Rokhsareh Ghaemmaghami is a Sundance Award-winning Iranian documentary filmmaker who was born in Tehran. She has directed one full-length documentary, four short documentaries and one animated documentary.

Ghaemmaghami's most recent film, Sonita (2015), tells the story of Sonita Alizadeh, a teenage Afghan refugee in Iran who uses rap music as a way to escape the traditionally limiting roles of women in Afghanistan after her family tries to sell her into marriage.
when Sonita's mother decides to sell Sonita to a marriage, Rokhsareh cannot keep her objective role as a documentary filmmaker and pays $2,000 to Sonita's mother and helps Sonita to record a music video and escape her situation. Interference of filmmaker in protagonist circumstances made this documentary controversial.

The film won the World Documentary Audience Award and Grand Jury Prize at the Sundance Film Festival in January 2016, and it also won the Audience Award for Best Documentary at IDFA. The film received the True Life Fund at the 2016 True/False Film Festival in Columbia, Mo. The fund sponsors the subject of one film each year, and it offers the viewers a chance to make a monetary donation to help the film's subject. The fund collected $42,500 for Sonita, which is the most the True Life Fund had ever raised.

Ghaemmaghami currently lives in the United States, but has traveled to show Sonita at film festivals across the world.
_ _ _
• **WORK REQUEST 1**
In the profile of filmmaker Rokhsareh Ghaemmaghami, how much money did the True Life Fund collect for Sonita?
• **WORK REQUEST 2**
Continue the profile of filmmaker Rokhsareh Ghaemmaghami from its last sentence.
_ _ _
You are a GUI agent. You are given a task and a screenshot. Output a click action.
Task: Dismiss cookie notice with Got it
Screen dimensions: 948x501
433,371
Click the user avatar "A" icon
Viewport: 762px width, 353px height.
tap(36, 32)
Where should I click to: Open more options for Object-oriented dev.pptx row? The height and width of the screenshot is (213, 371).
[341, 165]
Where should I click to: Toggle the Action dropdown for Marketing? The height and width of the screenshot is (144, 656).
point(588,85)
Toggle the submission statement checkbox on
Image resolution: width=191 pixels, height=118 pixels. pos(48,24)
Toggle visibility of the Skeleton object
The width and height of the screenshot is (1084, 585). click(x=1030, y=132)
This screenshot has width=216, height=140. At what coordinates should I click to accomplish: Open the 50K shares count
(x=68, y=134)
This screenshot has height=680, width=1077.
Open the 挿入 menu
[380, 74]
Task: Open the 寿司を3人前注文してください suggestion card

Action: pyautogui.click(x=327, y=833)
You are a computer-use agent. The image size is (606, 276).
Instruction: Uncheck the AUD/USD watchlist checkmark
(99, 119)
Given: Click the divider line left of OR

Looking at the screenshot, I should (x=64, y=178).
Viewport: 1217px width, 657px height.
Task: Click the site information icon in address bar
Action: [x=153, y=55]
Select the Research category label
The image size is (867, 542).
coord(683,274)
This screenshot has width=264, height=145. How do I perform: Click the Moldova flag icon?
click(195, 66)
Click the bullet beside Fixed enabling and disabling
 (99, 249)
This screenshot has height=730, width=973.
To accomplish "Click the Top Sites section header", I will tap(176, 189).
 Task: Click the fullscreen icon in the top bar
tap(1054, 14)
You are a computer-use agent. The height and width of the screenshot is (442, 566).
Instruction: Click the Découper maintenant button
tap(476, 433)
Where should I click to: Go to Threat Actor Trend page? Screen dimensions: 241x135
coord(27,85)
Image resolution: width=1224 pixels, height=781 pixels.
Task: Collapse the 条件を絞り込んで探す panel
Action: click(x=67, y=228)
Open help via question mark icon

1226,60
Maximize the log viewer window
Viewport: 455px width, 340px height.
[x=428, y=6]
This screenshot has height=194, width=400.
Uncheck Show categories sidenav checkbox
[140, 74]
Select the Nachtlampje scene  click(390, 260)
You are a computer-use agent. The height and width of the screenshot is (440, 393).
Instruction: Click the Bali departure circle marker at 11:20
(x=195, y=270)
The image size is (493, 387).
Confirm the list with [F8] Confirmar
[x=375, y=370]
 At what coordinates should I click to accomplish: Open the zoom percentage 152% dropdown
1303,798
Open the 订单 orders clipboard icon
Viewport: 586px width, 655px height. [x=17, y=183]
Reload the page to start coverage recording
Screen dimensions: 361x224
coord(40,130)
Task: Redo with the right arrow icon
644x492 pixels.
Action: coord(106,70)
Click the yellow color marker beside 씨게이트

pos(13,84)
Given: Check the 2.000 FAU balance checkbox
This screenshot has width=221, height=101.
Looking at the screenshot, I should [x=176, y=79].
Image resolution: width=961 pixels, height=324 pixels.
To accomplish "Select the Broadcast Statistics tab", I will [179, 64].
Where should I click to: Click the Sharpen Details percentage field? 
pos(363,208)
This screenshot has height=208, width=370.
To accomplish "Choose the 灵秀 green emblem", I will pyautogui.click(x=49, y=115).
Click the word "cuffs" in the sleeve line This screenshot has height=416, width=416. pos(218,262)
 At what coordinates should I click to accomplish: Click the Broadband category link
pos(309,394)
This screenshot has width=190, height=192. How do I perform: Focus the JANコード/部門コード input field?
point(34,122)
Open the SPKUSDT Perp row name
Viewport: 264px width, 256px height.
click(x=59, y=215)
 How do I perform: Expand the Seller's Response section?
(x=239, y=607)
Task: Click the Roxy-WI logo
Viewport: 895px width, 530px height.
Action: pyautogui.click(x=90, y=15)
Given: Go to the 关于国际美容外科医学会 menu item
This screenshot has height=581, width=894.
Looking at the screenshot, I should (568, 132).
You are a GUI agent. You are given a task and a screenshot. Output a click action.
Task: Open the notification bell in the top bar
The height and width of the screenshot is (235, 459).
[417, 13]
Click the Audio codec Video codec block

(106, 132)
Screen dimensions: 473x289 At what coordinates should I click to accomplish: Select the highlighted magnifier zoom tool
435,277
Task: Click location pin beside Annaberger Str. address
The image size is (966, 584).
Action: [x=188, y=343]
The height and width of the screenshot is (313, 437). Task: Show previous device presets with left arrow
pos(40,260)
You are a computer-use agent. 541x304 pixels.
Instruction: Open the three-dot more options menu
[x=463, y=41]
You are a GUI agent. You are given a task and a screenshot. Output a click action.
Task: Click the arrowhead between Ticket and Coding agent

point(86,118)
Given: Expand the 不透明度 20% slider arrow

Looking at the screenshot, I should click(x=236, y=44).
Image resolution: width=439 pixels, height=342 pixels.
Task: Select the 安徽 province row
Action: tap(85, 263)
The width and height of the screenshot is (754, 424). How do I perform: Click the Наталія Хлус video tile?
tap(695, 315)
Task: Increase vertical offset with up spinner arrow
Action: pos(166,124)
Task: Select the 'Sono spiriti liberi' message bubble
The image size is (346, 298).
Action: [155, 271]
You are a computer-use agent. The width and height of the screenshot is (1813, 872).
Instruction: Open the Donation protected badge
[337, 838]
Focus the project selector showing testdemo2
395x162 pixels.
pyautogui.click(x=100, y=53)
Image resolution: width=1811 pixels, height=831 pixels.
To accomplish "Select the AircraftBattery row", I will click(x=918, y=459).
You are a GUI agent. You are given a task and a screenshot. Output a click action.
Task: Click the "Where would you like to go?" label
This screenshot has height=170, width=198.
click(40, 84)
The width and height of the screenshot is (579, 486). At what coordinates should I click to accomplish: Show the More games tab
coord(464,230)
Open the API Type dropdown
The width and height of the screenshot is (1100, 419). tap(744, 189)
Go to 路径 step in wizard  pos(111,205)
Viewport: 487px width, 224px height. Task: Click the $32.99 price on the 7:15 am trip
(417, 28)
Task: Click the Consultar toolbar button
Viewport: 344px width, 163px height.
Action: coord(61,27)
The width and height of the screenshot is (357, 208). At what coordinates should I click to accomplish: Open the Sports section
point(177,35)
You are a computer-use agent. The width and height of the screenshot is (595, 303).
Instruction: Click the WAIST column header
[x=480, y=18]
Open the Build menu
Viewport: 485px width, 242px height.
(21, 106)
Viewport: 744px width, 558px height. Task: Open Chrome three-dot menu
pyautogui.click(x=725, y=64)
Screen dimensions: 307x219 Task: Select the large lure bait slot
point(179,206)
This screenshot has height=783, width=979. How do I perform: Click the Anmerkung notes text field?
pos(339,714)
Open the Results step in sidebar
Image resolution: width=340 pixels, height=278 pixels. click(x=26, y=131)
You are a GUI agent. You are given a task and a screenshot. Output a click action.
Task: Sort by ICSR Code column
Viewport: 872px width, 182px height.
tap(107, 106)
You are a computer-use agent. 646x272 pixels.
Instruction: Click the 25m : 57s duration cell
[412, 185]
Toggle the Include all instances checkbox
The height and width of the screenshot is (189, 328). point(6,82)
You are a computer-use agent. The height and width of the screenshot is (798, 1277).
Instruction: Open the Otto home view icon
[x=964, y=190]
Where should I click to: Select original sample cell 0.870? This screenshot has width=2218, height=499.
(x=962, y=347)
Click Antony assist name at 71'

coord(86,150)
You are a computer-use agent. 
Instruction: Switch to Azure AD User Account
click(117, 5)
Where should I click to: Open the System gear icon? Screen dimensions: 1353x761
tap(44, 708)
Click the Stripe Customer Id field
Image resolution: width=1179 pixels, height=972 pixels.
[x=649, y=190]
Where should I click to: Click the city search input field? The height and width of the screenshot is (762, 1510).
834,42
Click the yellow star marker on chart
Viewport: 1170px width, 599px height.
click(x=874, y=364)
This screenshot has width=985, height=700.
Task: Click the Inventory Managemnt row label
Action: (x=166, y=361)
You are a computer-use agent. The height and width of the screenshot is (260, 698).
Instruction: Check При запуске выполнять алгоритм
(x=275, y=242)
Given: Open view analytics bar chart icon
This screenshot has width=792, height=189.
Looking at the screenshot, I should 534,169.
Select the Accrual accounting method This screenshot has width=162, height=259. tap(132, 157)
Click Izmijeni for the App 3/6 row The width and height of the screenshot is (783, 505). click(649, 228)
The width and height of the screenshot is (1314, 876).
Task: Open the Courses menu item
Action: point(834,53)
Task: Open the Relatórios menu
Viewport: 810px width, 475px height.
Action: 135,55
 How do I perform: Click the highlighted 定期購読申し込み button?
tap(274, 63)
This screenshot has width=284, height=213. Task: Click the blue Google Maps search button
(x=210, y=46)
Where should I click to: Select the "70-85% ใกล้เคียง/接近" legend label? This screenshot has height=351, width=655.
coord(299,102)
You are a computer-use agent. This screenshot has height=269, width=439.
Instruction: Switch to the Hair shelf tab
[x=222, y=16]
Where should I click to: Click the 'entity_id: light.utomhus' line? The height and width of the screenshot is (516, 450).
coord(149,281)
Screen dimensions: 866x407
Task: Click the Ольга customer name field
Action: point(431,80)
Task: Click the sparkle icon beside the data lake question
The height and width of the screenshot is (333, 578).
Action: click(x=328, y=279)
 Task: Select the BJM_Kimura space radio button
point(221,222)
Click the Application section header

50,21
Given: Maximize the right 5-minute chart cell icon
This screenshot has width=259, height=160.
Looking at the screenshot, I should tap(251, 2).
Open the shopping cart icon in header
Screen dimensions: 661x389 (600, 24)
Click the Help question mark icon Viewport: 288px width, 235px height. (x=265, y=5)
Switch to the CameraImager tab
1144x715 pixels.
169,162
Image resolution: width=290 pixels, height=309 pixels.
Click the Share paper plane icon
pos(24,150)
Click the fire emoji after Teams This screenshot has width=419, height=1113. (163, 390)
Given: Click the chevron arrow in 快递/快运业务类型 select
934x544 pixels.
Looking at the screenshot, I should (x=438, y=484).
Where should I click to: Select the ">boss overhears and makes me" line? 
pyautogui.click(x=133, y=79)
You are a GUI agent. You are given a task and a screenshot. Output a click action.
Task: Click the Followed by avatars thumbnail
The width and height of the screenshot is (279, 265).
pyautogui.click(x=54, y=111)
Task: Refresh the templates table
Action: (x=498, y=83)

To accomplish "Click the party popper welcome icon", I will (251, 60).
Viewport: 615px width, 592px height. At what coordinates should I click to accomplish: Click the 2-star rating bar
_ _ _
• **RESPONSE 1**
$42,500

• **RESPONSE 2**
== Life and career ==
Ghaemmaghami is from Tehran and received her Bachelor of Arts in filmmaking and Master of Arts in animation from Tehran Art University. She researched documentary animation and published Animated Documentary, a New Way to Express as her Master's research.

She directed a short, animated documentary during her research in 2007 called Cyanosis, which showed the work of a Tehran street artist.

Ghaemmaghami's documentary Going Up the Stairs tells the story of an illiterate Iranian woman who discovers her painting talent late in life. S Akram was married at the age of nine, and she finds an outlet much later in her life through painting. Her work is discovered and an exhibition of her art is going to be shown in Paris. However, she needs her husband's permission to go to the showing. Ghaemmaghami uses the documentary to show traditional Iranian marriages and the struggle women face in these marriages.

Many of Ghaemmaghami's films tell the stories of artists overcoming barriers to their success.

== Sonita ==
Ghaemmaghami's first full-length documentary, Sonita, shows how, as both director and character in the film, Ghaemmaghami struggled between a desire to help Sonita or continue filming as the story unfolded.

“I wanted to just let the story happen but at some point the situation became such that I had to help," Ghaemmaghami told The National.

Regarding Ghaemmaghami's role in the film, The Guardian says, “The approach works: to witness Sonita's rise from timid rapper to empowered activist over a three-year span is thrilling.”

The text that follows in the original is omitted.